▸ **TEXT**:

AWS DevOps & Developer Productivity Blog
AWS OpsWorks Now Supports Chef 12 for Linux
Update: In the meantime our friends at Chef published a post that walks you through deploying a Django app on AWS OpsWorks using Chef 12. Go check it out!
In addition to providing Chef 12 support for Windows, AWS OpsWorks (OpsWorks) now supports Chef 12 for Linux operating systems. This release benefits users who want to take advantage of the large selection of community cookbooks or want to build and customize their own cookbooks.
You can use the latest release of Chef 12 to support Linux-based stacks currently running Chef Client 12.5.1 (For those of you concerned about future Chef Client upgrades, be assured that new versions of the Chef 12.x Client will be made available shortly after their public release). OpsWorks now also prevents cookbook namespace conflicts by using two separate Chef runs (OpsWorks’s Chef run and yours run independently).

▸ **RECORDS SUPPLIED**:
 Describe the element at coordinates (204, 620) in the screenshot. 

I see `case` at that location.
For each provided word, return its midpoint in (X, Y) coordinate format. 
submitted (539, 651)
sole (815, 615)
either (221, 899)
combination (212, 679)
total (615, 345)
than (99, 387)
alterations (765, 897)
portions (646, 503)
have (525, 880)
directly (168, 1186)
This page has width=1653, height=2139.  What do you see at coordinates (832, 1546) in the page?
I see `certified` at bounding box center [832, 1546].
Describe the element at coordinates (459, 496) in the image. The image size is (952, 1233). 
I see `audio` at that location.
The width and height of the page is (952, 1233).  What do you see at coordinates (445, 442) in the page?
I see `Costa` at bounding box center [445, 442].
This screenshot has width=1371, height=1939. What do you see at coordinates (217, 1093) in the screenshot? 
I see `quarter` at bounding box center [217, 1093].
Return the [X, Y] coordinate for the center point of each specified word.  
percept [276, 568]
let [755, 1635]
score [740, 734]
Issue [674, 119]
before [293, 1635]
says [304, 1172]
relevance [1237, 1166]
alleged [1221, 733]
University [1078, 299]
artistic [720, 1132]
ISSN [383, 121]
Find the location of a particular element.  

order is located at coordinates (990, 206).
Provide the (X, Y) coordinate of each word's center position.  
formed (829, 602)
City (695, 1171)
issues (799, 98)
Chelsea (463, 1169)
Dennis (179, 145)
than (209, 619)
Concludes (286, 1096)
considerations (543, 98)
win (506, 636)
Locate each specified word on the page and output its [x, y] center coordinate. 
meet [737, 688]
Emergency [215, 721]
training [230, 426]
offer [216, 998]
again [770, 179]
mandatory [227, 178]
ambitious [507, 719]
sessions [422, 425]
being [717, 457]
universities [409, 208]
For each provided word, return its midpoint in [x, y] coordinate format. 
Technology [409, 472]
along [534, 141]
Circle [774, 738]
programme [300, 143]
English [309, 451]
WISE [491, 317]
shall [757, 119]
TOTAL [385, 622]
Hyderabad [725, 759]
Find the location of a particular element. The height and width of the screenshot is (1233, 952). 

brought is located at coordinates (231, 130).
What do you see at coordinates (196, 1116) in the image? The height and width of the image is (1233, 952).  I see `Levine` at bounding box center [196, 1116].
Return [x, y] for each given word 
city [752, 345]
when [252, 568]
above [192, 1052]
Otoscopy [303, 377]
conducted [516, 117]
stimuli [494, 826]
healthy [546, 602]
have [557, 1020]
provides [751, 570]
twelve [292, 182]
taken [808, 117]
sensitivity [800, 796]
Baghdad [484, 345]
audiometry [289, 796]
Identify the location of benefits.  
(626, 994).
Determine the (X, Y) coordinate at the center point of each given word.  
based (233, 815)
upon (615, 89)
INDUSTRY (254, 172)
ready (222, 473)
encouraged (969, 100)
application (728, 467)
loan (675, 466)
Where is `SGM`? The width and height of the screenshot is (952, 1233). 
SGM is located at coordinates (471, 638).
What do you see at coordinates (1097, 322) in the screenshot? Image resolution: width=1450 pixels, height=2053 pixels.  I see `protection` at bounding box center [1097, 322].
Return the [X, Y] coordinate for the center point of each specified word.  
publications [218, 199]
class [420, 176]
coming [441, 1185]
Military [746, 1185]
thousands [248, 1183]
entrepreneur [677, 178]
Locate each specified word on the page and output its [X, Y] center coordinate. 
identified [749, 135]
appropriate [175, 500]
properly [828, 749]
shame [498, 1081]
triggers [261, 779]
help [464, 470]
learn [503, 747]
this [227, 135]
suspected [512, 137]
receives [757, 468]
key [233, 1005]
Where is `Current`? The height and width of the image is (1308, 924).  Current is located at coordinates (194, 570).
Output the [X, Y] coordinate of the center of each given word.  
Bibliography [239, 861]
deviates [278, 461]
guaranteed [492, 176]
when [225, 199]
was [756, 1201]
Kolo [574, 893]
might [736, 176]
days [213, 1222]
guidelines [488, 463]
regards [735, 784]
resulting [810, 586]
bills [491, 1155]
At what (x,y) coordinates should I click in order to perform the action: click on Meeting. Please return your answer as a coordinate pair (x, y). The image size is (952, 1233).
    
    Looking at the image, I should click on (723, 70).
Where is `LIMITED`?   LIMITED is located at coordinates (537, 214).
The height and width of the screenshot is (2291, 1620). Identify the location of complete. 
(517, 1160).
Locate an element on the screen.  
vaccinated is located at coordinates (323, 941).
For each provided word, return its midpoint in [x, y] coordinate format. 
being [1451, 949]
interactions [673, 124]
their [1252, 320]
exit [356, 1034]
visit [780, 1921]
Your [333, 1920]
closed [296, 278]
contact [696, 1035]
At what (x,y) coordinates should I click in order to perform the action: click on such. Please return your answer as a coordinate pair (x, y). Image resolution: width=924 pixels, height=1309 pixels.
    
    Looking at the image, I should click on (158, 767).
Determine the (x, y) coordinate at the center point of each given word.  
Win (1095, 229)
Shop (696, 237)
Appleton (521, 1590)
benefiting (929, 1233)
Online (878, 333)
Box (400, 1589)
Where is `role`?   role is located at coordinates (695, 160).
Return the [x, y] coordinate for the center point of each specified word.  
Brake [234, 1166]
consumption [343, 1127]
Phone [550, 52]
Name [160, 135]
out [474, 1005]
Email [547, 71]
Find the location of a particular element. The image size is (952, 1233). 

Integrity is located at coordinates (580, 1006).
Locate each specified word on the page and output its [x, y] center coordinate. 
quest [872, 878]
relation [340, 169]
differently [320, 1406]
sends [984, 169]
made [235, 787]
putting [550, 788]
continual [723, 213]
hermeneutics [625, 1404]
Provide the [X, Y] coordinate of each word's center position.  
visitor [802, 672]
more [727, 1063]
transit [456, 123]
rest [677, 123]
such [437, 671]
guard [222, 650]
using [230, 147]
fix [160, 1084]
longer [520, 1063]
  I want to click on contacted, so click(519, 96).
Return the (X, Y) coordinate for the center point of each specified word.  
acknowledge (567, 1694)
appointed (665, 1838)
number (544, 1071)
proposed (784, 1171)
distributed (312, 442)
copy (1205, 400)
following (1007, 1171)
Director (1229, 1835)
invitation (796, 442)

▸ **BRIEF**:
According to the post on OpsWorks support for Chef 12 on Linux, how does OpsWorks now prevent cookbook namespace conflicts?

▸ **SOLUTION TO THIS TASK**:
It uses two separate Chef runs, so OpsWorks's Chef run and yours run independently.